Good morning Drs. Muthén and thank you for your excellent work.
I’m hoping you could help me understand how to take my understanding of Multiple Group Analysis for factor analysis to the same for a categorical LV modeled with an ordinal group indicator (age, 5 categories), 9 count variables (0-24) and 14 categorical (0-5) indicators.
So far I have thought to model with each member of the group (age) separately using the syntax below(for the first age category, age1), planning to constrain parameters for subsequent models (ages2-5). However, I wonder if the GROUPING option might be more appropriate? In that case I’m not sure what I would constrain for the count variables—means & variances? Would these be done in separate models, e.g. modeling age1, then age2, etc?? Also, which output would be best?
Thank you in advance for your help.
Variable: Names are yr school class ord1-ord15 educ count1-count9 age1;
Usevar are ord1-ord15 count1-count9 age1; Categorical are ord1-ord15 age1; Count are count1-count9; classes are pg(2); Analysis: TYPE = MIXTURE;
Thank you for your response. I did try KNOWNCLASS and got the error message that since I have missing on the grouping variable, that is not an option. I saw from another post that you had recommended "run the model with the factors and variables shared by all groups and test invariance of the factors over groups for those factors. Then you would have to run the group separately that has more factors and variables", which I'm thinking means what I planned originally.
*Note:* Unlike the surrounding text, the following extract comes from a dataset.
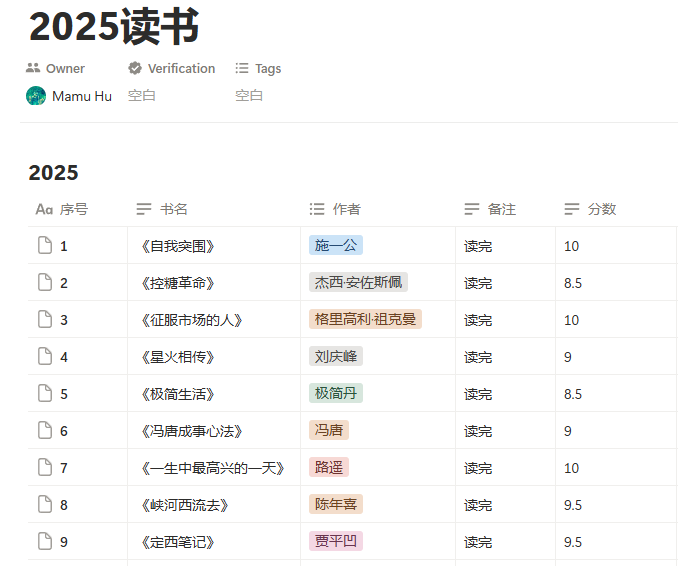Click the Aa icon in 序号 header
The image size is (678, 566).
coord(44,209)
But as I try that I get a model that runs for 1.5 hrs with 2 messages about perturbed starting values not converging, and a message about "AN INSUFFICIENT NUMBER OF E STEPS. INCREASE THE NUMBER OF MITERATIONS." MPlus then added a MODEL statement using final estimates as starting values. Given that the three-class model for grouping category one won't even converge, what do you recommend next? Thank you again.